Now since the i-to-j road is the same as the j-to-i road, we only need to specify the value of x(i,j) for those pairs of cities where i is less than j.  In this formulation, for a TSP with n cities we have n(n-1)/2 variables x(i,j) that must be determined.

To calculate the length of a tour we need to add up the distances dist(i,j) for each road that we use.  The variables x(i,j) give us a handy way of doing this, since the expression

that is, dist(i,j) multiplied by x(i,j), is equal to d(i,j) if we use the road and 0 if do not use the road. 

Therefore, we get a formula for the length of a tour by adding up the expressions d(i,j)x(i,j) for all pairs of cities i, j.

Tour Length = dist(1,2)x(1,2) + dist(1,3)x(1,3) + ... + dist(n-1,n)x(n-1,n)

Notice that this formula is a weighted sum of the variables and so it can be used as the objective function for a linear programming (LP) problem (where the x(i,j) variables can possibly take on fractional values, not just 0 and 1).  To use this observation to obtain TSP lower bounds, we just need to build some constraints on the variables that capture some of the properties of tours.

To start off, notice that for each city i we must select two of the roads that start or end at i (since we need to arrive at city i and then leave again).  We know, therefore, that if we add up the n-1 variables that correspond to these roads we must get the sum of 2.  We use this to get the following simple LP relaxation of the TSP known as the fractional 2-matching LP.

Minimize   dist(1,2)x(1,2) + dist(1,3)x(1,3) + ... + dist(4,5)x(4,5)
Subject To
x(1,2) + x(1,3) + x(1,4) + x(1,5) >= 2
x(1,2) + x(2,3) + x(2,4) + x(2,5) >= 2
x(1,3) + x(2,3) + x(3,4) + x(3,5) >= 2
x(1,4) + x(2,4) + x(3,4) + x(4,5) >= 2
x(1,5) + x(2,5) + x(3,5) + x(4,5) >= 2
x(1,2) >= 0,  x(1,3) >= 0,  ... ,  x(4,5) >= 0

Each tour (or more precisely, the corresponding assignments of 0's and 1's to the variables) satisfies all constraints of the LP and is therefore a candidate LP solution.  Of course, there are many LP solutions (including fractional ones) that are not tours and so we would not often be able to solve the TSP by applying the simplex method to the LP.  If we are lucky, however, and the optimal solution to the LP is indeed a tour, then we know that this tour is also an optimal solution to the TSP (since the LP objective minimizes the tour length and every tour is a candidate LP solution).

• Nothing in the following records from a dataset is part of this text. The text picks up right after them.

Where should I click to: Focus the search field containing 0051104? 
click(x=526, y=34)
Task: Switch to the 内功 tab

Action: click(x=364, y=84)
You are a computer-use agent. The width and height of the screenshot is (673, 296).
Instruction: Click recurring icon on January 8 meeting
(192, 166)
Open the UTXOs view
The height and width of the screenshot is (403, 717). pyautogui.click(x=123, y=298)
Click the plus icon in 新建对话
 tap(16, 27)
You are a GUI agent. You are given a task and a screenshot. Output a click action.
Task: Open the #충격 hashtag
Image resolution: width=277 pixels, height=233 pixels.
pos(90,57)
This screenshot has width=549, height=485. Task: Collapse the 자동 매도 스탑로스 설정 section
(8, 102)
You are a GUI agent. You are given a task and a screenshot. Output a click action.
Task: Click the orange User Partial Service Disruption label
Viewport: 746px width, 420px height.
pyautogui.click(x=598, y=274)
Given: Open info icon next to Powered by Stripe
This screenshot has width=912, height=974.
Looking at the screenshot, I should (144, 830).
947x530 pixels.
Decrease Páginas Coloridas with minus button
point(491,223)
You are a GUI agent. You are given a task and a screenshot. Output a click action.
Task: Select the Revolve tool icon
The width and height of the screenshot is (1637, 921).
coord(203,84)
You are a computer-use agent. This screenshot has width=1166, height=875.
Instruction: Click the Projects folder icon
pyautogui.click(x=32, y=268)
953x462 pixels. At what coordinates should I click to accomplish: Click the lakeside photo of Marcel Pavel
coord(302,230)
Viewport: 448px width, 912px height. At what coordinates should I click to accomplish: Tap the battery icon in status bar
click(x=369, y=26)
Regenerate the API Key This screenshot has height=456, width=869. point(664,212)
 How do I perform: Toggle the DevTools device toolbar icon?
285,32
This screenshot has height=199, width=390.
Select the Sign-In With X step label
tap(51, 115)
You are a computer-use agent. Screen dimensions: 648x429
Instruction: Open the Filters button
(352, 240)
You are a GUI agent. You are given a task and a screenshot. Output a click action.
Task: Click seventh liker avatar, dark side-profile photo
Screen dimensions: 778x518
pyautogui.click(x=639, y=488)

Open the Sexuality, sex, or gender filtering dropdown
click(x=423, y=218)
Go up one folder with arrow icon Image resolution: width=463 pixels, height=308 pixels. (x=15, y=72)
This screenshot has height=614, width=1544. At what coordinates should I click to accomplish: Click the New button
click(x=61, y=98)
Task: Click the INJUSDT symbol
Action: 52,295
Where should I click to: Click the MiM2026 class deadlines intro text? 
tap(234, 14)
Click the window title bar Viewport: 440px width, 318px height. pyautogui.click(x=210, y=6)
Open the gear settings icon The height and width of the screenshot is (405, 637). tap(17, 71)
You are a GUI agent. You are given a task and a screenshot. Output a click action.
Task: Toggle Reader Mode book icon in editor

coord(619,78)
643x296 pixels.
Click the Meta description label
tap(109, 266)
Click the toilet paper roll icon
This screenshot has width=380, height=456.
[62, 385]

Even in the more common case when the optimal LP solution does not correspond to a tour, the optimal value of the objective function is a lower bound for the TSP since no tour can give the objective a smaller value.

The question of the quality of this lower bound brings us back to the control-zone bound for the TSP.  Given a non-overlapping collection of disks, twice the sum of their radii is also a lower bound for the fractional 2-matching LP!  Moreover, the optimal objective value of the LP is equal to the value of best bound that can be obtained with control zones!

The first of these two remarkable facts is easy to see by examining the form of the LP constraints (the sum of the road variables crossing each disk is at least 2).  The second fact, that the two lower bounds are equal, is not so easy to see, but it follows from an intimate relationship between the control-zone LP and the fractional 2-matching LP known as LP duality.

A full discussion of LP duality would take us too far astray, but we point out the important fact known as the Weak Duality Theorem that any solution to the dual LP gives a bound on the objective value of the LP itself.  This is crucial to the success of LP methods for the TSP since it means that we do not always need to solve the LP exactly to get a lower bound, we just need to find a good solution to the dual LP.  We comment further on this point in the Accuracy of Computations page.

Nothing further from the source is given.